Several weeks later, I was to find out a guitar player I knew was walking out of a convenience store. He was struck in the eye by a BB gun pellet shot from a group of kids that were horsing around. There was a chance that he could lose his eye, but it was definite that he would no longer see out of it. As I rode the train home, I drew parallels between that show and this real life incident. The lyrics just evolved from there as I wrote them in my head. When I got home, I went straight to my guitar and fleshed out an idea I’d already being toying with, then sang along with the chords. The core song was written within an hour, if memory serves. I haven’t had such a fluid and organic songwriting experience since. (The doctors saved his eye, by the way.)
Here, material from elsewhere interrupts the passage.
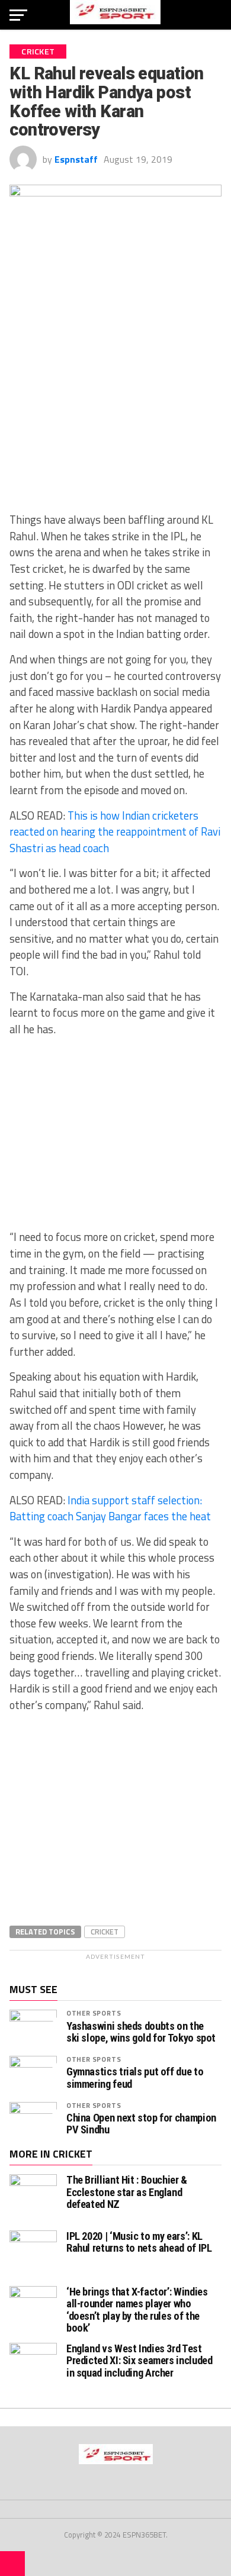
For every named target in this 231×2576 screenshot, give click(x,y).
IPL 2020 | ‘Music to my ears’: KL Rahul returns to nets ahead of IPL (139, 2242)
Now, to the recording. I dusted this song off recently and decided that this will be the song I take to the studio this year and sell on iTunes. I recorded this with no editing, so it is rough and lacking needed EQ. No matter for these purposes, as first and foremost, I am working out what I want to do for the final, more professional recording. I also need to work on my vocals, perhaps make them less “pretty,” but definitely stronger and more crisp. The lyrics are an important aspect of the song, and I don’t want to deliver them rife with mondegreen fodder. My voice used to be my strongest instrument, but age, life-long bad singing habits, and a major illness has changed that. Weekly vocal lessons are helping me to take that back.
I got an ‘A’ in my art marketing and self-promotion class, believe it or not. I like to talk things down so that you’d expect the worst but be pleasantly surprised at the end. Just like doctors do!
Anyway, I hope you enjoy, and feel free to leave your thoughts and opinions about it—good or bad (but be gentle.)
“Why can’t you see one second, as a grain of sand? It weighs so little in the palm of your own hand.”
I did the attached recording after buying my first 12-string guitar a couple years ago. I wrote the rhythm part in about 10 minutes, recorded it, then improvised on top of that—all in one take. I call it 12-String Stew, partly for lack of a better name, but also, because I got ideas for a few songs from that experiment. Essentially, it was a reverse amalgamation. That may be a made up term, but that is a fairly concise way to explain it.
Since it was a first take and is not edited, it is a bit rough and is far from mistake-free. I am sharing it so that you can get a sense for my writing style until I can record and post more polished work.